_Task directions_. Copy out exactly every line from the line containing "Screen dimensions: 645x278" until the records below end, inclusive of both boundary lines.

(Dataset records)
BEGIN

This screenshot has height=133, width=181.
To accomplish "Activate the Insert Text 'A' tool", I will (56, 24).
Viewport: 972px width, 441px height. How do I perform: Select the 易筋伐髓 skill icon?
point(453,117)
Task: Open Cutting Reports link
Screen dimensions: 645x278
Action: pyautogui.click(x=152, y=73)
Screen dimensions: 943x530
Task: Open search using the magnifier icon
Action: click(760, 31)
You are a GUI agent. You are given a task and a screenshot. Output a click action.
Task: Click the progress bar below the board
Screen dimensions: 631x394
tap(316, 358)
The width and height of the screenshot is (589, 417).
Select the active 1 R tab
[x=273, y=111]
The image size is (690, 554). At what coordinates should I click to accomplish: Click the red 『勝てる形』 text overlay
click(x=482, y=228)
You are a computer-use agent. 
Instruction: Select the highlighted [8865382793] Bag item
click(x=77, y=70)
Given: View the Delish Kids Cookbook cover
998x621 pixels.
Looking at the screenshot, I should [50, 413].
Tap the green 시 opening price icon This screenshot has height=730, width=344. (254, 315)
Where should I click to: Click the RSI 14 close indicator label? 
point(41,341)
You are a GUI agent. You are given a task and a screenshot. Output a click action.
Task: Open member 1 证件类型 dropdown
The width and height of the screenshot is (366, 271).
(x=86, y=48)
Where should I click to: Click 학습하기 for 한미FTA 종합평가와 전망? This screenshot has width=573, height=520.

END

_Result of this exercise_.
Screen dimensions: 645x278
Action: pyautogui.click(x=152, y=73)
Screen dimensions: 943x530
Task: Open search using the magnifier icon
Action: click(760, 31)
You are a GUI agent. You are given a task and a screenshot. Output a click action.
Task: Click the progress bar below the board
Screen dimensions: 631x394
tap(316, 358)
The width and height of the screenshot is (589, 417).
Select the active 1 R tab
[x=273, y=111]
The image size is (690, 554). At what coordinates should I click to accomplish: Click the red 『勝てる形』 text overlay
click(x=482, y=228)
You are a computer-use agent. 
Instruction: Select the highlighted [8865382793] Bag item
click(x=77, y=70)
Given: View the Delish Kids Cookbook cover
998x621 pixels.
Looking at the screenshot, I should [50, 413].
Tap the green 시 opening price icon This screenshot has height=730, width=344. (254, 315)
Where should I click to: Click the RSI 14 close indicator label? 
point(41,341)
You are a GUI agent. You are given a task and a screenshot. Output a click action.
Task: Open member 1 证件类型 dropdown
The width and height of the screenshot is (366, 271).
(x=86, y=48)
Where should I click to: Click 학습하기 for 한미FTA 종합평가와 전망? This screenshot has width=573, height=520.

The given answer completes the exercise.